Task description = How do the lines below between the ones holding "Click the 81.3" and "Given: Expand the Flere værktøjer submenu", inclusive, read? Give them again exactly, with no other lines.

**** Given entries ****

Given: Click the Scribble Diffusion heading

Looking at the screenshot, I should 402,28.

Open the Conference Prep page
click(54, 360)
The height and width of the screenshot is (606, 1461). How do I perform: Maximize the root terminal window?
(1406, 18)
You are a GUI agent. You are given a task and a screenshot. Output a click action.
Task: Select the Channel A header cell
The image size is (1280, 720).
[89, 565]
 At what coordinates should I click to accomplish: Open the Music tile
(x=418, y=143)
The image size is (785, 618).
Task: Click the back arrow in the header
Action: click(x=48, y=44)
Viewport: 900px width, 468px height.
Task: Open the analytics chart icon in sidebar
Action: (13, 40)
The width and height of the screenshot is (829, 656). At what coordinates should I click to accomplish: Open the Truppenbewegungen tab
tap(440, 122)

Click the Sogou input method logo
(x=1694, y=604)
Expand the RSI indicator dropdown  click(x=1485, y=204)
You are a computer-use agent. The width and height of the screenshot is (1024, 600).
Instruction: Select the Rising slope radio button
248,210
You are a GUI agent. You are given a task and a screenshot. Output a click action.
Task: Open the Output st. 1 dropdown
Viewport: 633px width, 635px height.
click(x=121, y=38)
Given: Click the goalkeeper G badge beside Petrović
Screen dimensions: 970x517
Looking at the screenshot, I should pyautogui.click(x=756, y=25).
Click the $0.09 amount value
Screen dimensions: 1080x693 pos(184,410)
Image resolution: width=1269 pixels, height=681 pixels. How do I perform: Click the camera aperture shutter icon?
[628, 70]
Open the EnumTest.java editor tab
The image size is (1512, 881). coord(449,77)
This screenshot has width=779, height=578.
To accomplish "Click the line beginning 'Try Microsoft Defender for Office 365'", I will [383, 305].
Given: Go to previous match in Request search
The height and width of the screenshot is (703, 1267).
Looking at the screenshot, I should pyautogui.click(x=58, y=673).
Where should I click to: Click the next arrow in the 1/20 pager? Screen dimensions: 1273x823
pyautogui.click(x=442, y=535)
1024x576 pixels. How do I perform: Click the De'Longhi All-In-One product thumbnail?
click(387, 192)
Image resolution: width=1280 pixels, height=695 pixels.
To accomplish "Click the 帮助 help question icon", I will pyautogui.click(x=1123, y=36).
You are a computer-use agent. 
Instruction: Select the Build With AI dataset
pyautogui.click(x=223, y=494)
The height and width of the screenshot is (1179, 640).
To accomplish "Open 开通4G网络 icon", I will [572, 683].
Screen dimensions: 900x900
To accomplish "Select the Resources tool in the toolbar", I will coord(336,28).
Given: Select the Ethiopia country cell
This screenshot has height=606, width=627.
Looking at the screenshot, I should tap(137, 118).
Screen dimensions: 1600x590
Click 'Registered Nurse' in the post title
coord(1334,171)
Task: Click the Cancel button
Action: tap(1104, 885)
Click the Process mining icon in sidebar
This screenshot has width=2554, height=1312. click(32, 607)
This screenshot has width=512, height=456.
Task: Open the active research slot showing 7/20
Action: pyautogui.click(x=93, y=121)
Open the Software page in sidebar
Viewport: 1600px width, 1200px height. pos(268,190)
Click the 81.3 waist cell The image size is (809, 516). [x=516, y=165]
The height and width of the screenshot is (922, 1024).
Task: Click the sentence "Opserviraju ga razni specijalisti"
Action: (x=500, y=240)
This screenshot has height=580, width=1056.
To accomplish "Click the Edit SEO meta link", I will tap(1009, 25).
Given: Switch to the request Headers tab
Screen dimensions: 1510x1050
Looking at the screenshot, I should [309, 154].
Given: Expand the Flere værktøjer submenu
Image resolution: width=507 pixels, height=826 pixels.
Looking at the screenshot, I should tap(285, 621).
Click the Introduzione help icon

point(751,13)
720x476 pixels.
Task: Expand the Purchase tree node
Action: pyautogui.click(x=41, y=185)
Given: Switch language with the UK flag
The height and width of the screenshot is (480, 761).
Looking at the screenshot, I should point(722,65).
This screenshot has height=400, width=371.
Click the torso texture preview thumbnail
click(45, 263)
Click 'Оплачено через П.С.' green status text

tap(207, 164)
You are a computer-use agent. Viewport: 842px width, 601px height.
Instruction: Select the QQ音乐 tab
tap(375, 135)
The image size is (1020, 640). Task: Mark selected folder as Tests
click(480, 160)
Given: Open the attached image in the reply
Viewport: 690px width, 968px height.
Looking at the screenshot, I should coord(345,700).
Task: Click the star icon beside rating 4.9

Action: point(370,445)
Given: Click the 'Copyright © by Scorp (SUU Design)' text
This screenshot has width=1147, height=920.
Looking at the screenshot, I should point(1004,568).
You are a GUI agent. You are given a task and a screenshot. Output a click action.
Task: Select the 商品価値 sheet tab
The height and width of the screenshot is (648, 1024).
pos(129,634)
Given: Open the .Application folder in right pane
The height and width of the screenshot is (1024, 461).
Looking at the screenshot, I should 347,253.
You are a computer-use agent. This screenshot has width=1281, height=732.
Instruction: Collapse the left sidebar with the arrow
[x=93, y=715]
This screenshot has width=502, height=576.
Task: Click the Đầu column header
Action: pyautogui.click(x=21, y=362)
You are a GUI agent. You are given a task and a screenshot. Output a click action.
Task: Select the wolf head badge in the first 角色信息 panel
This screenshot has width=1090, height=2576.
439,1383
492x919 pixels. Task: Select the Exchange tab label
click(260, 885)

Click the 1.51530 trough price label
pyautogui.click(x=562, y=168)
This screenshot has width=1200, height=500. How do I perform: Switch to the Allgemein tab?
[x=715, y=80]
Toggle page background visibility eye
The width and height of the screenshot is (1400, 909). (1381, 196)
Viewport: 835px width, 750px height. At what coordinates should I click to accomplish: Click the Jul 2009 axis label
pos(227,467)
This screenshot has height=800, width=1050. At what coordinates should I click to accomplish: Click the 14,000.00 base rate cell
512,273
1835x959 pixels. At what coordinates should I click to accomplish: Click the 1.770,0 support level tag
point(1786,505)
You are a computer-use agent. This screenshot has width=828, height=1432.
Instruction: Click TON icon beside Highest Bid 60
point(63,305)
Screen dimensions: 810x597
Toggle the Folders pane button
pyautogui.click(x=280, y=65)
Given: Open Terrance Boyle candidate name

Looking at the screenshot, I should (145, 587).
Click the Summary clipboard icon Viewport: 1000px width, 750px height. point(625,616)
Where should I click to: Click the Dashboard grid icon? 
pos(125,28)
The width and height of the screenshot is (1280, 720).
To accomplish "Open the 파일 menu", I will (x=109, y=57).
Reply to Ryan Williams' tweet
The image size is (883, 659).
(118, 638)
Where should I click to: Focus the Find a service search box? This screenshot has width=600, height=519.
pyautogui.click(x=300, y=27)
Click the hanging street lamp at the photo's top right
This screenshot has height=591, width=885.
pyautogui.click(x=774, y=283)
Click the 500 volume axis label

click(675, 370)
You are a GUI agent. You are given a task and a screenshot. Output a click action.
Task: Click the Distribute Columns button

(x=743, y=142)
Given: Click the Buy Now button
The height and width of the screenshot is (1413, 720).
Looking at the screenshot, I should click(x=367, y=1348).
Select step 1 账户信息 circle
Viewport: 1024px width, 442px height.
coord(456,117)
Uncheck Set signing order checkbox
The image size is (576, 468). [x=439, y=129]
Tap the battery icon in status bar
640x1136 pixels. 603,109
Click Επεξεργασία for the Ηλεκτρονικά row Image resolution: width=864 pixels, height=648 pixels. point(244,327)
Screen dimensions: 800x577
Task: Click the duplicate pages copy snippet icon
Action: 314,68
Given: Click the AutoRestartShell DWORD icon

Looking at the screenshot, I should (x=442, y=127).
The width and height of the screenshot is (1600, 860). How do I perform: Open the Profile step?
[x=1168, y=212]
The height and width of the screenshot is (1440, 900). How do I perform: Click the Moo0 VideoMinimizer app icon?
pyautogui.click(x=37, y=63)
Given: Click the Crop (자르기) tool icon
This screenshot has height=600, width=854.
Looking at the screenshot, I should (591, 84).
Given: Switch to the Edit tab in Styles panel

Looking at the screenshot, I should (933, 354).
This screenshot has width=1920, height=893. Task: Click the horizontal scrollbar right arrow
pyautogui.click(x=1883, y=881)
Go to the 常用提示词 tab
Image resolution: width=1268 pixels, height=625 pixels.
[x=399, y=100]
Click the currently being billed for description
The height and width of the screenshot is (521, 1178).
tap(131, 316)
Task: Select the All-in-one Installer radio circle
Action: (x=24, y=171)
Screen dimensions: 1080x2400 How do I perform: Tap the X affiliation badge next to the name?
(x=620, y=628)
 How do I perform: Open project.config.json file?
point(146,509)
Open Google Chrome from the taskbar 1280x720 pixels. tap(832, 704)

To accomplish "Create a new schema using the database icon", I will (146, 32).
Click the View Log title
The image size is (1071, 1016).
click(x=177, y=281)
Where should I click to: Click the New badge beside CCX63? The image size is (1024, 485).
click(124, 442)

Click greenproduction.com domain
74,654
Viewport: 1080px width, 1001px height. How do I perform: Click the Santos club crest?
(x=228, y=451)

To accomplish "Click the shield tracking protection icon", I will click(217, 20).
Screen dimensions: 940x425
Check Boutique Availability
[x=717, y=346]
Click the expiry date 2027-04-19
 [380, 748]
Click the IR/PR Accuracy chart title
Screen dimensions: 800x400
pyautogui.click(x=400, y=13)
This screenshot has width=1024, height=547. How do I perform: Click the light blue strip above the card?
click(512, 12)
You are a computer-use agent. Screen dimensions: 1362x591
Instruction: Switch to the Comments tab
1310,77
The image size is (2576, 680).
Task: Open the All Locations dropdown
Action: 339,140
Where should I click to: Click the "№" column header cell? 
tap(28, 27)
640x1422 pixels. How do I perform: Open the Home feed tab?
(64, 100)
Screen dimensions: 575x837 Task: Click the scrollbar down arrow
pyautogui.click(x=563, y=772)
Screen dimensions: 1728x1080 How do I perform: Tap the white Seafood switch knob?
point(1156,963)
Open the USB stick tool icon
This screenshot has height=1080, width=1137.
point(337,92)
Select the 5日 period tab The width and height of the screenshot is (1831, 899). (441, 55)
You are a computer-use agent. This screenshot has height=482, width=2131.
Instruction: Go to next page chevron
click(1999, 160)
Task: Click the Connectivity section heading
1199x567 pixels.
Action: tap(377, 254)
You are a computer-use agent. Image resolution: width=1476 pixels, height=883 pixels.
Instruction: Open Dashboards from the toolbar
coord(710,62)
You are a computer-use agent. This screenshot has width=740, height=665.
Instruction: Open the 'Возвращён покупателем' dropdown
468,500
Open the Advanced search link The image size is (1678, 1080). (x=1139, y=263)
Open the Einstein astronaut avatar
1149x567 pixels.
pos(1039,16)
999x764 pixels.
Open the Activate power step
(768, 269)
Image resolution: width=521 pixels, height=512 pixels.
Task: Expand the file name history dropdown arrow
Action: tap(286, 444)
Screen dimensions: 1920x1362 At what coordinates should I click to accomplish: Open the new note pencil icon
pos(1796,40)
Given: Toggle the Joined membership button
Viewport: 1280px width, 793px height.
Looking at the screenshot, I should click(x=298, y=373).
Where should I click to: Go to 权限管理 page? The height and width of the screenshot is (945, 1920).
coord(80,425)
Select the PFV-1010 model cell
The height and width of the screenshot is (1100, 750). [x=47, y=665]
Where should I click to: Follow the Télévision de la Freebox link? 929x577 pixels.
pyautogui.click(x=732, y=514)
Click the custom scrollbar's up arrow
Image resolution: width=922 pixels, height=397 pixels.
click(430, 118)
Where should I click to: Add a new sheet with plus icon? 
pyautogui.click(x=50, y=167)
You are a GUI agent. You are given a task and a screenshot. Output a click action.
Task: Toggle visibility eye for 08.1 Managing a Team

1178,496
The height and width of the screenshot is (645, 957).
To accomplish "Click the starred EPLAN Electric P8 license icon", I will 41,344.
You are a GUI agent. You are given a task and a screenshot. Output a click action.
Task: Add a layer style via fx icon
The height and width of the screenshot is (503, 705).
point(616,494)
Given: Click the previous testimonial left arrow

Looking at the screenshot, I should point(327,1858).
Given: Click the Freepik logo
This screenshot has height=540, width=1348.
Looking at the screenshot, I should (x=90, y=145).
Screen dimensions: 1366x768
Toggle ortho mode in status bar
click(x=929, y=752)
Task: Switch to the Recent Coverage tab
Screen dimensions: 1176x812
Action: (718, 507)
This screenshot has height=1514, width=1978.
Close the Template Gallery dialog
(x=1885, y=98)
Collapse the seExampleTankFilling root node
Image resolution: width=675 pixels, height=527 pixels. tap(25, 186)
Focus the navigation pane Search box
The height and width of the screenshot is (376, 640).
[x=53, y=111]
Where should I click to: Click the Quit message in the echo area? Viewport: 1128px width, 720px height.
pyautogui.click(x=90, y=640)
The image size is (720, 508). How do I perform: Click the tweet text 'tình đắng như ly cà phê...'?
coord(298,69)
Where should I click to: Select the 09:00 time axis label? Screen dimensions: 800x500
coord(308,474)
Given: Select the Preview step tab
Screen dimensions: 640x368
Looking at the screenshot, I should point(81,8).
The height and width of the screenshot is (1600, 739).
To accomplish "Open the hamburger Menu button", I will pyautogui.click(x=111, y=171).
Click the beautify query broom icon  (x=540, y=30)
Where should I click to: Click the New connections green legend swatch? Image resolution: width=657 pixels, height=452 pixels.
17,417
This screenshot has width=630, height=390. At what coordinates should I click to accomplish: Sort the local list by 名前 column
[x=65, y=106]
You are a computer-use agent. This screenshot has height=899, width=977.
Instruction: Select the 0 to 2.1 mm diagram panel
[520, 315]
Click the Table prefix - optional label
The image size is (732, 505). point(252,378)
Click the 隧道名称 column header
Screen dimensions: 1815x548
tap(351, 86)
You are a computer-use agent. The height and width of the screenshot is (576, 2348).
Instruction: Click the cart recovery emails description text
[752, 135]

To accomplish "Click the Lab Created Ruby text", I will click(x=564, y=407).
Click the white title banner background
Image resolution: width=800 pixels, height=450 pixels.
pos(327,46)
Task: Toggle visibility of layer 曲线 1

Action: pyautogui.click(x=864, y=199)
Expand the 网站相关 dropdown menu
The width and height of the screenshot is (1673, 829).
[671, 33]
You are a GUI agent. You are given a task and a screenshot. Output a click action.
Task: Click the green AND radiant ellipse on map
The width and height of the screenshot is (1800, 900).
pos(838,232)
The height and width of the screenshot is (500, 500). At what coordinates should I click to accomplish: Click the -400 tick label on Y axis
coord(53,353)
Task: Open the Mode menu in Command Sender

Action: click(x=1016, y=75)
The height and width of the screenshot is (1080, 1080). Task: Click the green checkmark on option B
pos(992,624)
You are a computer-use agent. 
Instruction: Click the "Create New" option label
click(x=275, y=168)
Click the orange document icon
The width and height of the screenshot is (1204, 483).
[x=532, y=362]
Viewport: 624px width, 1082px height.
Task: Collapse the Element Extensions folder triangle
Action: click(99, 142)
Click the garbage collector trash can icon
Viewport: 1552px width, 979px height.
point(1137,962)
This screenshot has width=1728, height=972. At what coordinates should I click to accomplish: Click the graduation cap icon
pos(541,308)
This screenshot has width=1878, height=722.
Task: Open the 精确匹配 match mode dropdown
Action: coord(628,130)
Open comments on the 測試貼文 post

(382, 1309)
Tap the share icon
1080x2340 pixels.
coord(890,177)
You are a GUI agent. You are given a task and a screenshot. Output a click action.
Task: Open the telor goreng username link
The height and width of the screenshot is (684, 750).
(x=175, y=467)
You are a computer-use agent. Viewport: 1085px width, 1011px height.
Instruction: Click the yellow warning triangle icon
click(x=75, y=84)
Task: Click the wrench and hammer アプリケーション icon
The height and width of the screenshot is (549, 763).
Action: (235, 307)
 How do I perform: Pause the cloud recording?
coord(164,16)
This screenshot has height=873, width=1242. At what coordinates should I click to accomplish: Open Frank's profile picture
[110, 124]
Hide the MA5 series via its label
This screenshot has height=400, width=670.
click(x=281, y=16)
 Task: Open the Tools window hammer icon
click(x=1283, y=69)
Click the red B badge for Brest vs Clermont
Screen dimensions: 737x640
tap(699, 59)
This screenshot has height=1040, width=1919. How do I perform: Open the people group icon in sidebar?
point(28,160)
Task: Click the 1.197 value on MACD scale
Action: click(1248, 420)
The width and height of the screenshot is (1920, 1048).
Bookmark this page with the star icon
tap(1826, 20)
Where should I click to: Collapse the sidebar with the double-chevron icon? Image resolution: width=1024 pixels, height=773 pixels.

****

Written response =
Click the 81.3 waist cell The image size is (809, 516). [x=516, y=165]
The height and width of the screenshot is (922, 1024).
Task: Click the sentence "Opserviraju ga razni specijalisti"
Action: (x=500, y=240)
This screenshot has height=580, width=1056.
To accomplish "Click the Edit SEO meta link", I will tap(1009, 25).
Given: Switch to the request Headers tab
Screen dimensions: 1510x1050
Looking at the screenshot, I should [309, 154].
Given: Expand the Flere værktøjer submenu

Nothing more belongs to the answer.